1. はじめに
この Codelab では、SAP システムが Compute Engine VM インスタンスでホストされている場合に、トークンを使用して Google Cloud APIs にアクセスするための認証を設定する手順を説明します。
使用されるサービスは次のとおりです。
- Compute Engine
- ネットワーク サービス
- Cloud Shell
作成するアプリの概要
次のことを行います。
- Google API に接続するように、SAP システムにインストールされている ABAP SDK を構成します。
- Address Validation API を呼び出すサンプルのレポート プログラムを作成します。
2. 要件
- ブラウザ(Chrome、Firefox など)
- 課金が有効になっている Google Cloud プロジェクト、または Google Cloud Platform の 90 日間無料トライアル アカウントを作成する。

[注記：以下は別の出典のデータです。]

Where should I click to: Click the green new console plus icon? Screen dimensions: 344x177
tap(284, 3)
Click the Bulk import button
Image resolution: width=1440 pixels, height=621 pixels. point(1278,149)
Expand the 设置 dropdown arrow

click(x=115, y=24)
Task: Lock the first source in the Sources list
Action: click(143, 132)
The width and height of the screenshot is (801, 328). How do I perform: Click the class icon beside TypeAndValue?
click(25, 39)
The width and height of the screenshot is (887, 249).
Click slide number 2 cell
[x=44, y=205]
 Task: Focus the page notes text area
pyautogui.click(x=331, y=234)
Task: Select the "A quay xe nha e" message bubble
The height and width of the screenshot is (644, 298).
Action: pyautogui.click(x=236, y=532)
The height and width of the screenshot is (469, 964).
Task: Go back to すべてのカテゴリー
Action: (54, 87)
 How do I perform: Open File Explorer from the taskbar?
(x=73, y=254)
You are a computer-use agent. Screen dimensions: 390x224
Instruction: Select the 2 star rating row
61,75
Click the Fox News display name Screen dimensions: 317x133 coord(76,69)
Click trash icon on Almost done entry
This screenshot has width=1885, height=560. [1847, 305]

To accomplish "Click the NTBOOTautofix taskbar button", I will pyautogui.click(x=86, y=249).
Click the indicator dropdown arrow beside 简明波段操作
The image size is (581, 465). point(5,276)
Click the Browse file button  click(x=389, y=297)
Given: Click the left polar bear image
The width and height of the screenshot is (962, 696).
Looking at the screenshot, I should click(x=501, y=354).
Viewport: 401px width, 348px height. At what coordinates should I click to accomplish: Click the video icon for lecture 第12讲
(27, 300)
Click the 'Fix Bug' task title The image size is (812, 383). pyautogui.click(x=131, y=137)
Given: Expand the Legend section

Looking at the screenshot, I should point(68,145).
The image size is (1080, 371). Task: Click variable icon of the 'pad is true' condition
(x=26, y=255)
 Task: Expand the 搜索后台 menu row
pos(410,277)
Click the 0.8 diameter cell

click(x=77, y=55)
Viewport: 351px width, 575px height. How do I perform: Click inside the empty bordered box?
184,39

- システムにインストール済みの SAP GUI(Windows または Java)。SAP GUI がすでにシステムにインストールされている場合は、アプリケーション サーバーの IP として VM の外部 IP アドレスを使用して SAP に接続します。Mac を使用している場合は、こちらのリンクから SAP GUI for Java をインストールすることもできます。
3. 始める前に
- Google Cloud コンソールのプロジェクト セレクタ ページで、Google Cloud プロジェクト(例:
abap-sdk-poc).
)を選択または作成します。 - Cloud プロジェクトに対して課金が有効になっていることを確認します。詳しくは、プロジェクトで課金が有効になっているかどうかを確認する方法をご覧ください。90 日間無料トライアル アカウントを使用している場合は、この手順をスキップしてください。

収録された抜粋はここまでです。